Witam! Tym razem napisałam troszeczkę inaczej. Mniej dialogów itp. :) Życzę miłego czytania.
Pozdrawiam.
______________________________________________
Rozdział 12

  W szkole się układało. Z Bartkiem wszystko w porządku, lecz ma jeszcze jakieś rany. Jego mama go o mnie pytała i powiedział, że mnie doskonale pamięta. Z Karoliną byłam oczywiście na meczu i stwierdzam, iż było wspaniale. Jechałyśmy do Kędzierzyna-Koźle. Była grupka kibiców Resovi, więc po jakimś czasie dołączyliśmy do nich. Przewodnik patrzał się na nas trochę groźnym spojrzeniem, lecz my nie zwracałyśmy na niego uwagi. Po przegranej chłopaki podeszli do kibiców, by podziękować im za kibicowanie. Zaczęli im bić brawa. Zibi zauważywszy nas odwrócił się w naszą stronę i zaczął mi i Karolinie bić brawa. Do niego dołączył Ignaczak i Nowakowski. Po rozgrzewce podeszłyśmy bliżej do nich, by dostać autografy. Zibi po rozmowie z rodzicami przyszedł do nas.
-Hej dziewczyny, dziękuje za kibicowanie. - odparł i przytulił Karolinę.
-Hej. Nie ma za co. - odwzajemniła uścisk. - To jest Melania. - przedstawiła mnie Zbyszkowi.
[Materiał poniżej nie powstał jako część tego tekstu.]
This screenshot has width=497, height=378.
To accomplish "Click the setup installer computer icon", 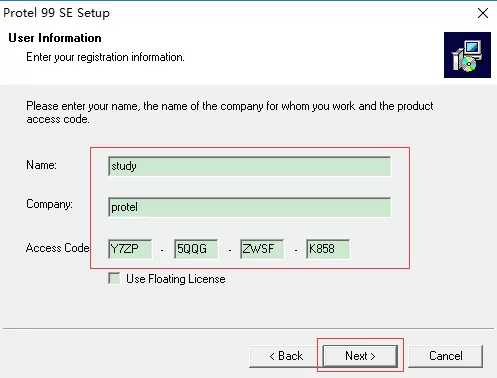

-Hej. - uśmiechnęłam się do niego. - Dobrze dziś grałeś.
-Cześć. Dzięki, ale i tak nie za dobrze, by wygrać. - odparł smutno i odszedł na chwilę. Wrócił po chwili i przyprowadził Pita i Krzysia. Rozmawialiśmy z nimi tak długo, aż ochroniarzem powiedzieli nam, żebyśmy wychodziły już powoli. Pit oznajmił, że chce nas bardziej poznać, więc podał nam jego numer telefonu. Zapisałam go i puściłam mu sygnał. Igła dał nam również numer telefonu.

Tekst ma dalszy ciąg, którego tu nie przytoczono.